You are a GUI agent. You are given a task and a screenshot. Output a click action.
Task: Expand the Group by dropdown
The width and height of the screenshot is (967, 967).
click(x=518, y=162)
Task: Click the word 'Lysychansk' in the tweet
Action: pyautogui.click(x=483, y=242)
----------
EXERCISE DIRECTIONS -> Write the data out again, verbatim.

RESPONSE FOR THIS EXERCISE ->
You are a GUI agent. You are given a task and a screenshot. Output a click action.
Task: Expand the Group by dropdown
The width and height of the screenshot is (967, 967).
click(x=518, y=162)
Task: Click the word 'Lysychansk' in the tweet
Action: pyautogui.click(x=483, y=242)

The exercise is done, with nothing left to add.